Some technically simple features can deliver value to organisations if used properly. Dataset certification is, in essence, a labelling system to improve visibility of quality data sources. Here is one way to make the most of this feature for data in democratic data-driven companies.
This article is about understanding the implications of dataset certification and the conscious decision on the gold-standard that those certified datasets should meet.
Power BI, being the large-scale, wide-scope, versatile and truly empowering business analytics platform that it is, comes with a myriad of features and capabilities. Some of them with complex and very smart engines under the hoods, and some others quite simple in concept and implementation.
The latter can also deliver interesting value to the organisation, which is the final objective: it is not about how cool some tools or features are, it is about the benefit. However, that added value and business impact depend on how these “less sophisticated” features are utilised, implemented and understood.

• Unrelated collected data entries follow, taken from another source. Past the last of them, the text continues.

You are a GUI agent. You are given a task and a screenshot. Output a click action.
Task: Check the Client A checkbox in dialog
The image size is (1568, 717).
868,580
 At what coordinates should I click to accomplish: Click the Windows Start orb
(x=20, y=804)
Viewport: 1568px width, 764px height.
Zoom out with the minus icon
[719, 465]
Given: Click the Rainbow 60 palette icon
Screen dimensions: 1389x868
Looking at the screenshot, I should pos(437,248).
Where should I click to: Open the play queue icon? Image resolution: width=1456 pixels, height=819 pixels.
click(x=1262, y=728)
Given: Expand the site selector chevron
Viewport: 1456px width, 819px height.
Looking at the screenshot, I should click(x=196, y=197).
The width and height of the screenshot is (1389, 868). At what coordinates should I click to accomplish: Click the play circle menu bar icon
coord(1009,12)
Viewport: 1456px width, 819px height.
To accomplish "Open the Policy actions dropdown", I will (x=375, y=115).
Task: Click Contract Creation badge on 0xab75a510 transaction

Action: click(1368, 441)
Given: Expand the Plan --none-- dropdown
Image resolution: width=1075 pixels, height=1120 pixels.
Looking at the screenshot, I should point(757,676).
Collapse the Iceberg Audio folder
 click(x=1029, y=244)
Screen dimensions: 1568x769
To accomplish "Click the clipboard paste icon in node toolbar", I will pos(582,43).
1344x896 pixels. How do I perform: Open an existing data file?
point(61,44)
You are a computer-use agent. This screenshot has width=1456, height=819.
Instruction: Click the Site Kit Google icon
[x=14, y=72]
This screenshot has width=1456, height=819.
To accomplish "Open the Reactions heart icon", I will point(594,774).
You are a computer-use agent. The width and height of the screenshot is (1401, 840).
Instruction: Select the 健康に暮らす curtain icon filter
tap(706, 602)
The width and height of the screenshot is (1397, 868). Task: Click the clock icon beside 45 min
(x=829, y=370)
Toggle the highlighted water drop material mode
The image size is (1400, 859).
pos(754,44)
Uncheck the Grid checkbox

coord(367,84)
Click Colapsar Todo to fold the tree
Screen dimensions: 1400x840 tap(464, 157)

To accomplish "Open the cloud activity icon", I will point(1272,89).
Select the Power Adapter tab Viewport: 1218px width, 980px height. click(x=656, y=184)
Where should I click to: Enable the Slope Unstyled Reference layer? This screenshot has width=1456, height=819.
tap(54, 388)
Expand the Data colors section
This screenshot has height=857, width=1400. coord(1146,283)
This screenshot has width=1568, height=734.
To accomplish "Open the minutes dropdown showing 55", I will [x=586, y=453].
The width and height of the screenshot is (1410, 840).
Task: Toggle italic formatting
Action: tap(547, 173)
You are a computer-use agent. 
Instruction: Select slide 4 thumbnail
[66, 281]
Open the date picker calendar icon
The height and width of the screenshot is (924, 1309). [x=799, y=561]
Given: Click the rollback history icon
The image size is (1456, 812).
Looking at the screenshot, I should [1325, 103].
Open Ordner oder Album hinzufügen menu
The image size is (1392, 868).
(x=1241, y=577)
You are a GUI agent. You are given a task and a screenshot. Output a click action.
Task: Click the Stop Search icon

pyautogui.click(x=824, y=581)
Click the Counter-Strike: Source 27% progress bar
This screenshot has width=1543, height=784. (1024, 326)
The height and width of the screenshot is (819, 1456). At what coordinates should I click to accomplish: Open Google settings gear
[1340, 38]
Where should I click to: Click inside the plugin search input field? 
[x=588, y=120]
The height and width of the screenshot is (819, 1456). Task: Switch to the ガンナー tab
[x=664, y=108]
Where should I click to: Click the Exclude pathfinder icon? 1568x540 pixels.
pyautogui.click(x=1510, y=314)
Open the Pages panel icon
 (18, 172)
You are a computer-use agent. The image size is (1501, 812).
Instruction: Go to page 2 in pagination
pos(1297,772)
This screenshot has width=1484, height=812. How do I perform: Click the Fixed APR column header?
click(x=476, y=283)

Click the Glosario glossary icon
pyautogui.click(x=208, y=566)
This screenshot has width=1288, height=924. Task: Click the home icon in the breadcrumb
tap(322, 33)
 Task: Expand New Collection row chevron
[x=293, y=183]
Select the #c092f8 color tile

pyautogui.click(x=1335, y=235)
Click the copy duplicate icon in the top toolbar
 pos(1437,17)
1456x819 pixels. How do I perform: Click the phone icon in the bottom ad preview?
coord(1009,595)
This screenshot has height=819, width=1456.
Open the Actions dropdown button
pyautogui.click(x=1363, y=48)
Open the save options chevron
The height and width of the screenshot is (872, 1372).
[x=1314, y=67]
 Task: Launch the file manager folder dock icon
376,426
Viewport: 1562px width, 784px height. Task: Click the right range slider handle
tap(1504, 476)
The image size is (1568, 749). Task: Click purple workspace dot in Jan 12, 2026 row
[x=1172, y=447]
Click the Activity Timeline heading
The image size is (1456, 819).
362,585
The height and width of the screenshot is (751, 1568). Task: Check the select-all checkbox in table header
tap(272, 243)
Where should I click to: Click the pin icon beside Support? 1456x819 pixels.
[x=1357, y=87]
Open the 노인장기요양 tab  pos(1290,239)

Dataset Certification is basically, a labelling mechanism in Power BI Service to highlight important (“Certified”) datasets to be used, both, by report authors and by business analysts, either using Power BI or even Excel. That’s it, just a label that identifies what your organisation classifies as “Certified Datasets” and brings them to the top of the list of Power BI datasets that a given user has access to.
As there are already plenty of resources that explain the technical part of “how to” declare a Power BI Dataset “Certified”, I will skip that part in this article. If you are interested in learning the technical “how”, I suggest that you go thought Microsoft’s official documentation for “Certify Datasets – Power BI” and complement it with Adam Saxton´s (Guy in a Cube) enthusiasm in this video about “Shared & Certified datasets in Power BI”.
So, before jumping into rubber-stamping Power BI Dataset (aka Certifying), there are three important things to consider:
1.- There are certain “gold-standards” that you want your organisation’s certified datasets to meet.
2.- There is only one degree of governed certification, so you only get one shot at it.
3.- Because you have only one definition of certification, it is better to get it right from the beginning.
Let us talk about (2) first. There are two different labels for Power BI Datasets: “Promoted” and “Certified”. Whilst the former is self-granted (dataset owners can promote their datasets on their own), the latter is governed by your Power BI Admins, who can delegate the “certification powers” to the dataset certification governing body.
The fact is that Certification is binary, i.e. a dataset is either certified or not. Which brings us to the key question that this article revolves around:
What is the value that I want to deliver to users and the organisation with datasets certification and what benefits need to be very clear to my users when they use Certified Datasets.
This question brings us to the next point.
What users should understand, when they use a Certified Power BI Datasets, is that such dataset is:
- Trusted, by automated, comprehensive, and published DQ checks.
- Resilient and Reliable, by proper change management process and proper support model.
- Versatile, by enabling different use cases and having a feedback mechanism from users.
- Timely, by having relevant data when is needed.
- Targeted, by ensuring that relevant users can exploit it.
- Secure, by limiting the data to what users really need to see.
- Usable, by providing documentation, training, and subject matter expert availability.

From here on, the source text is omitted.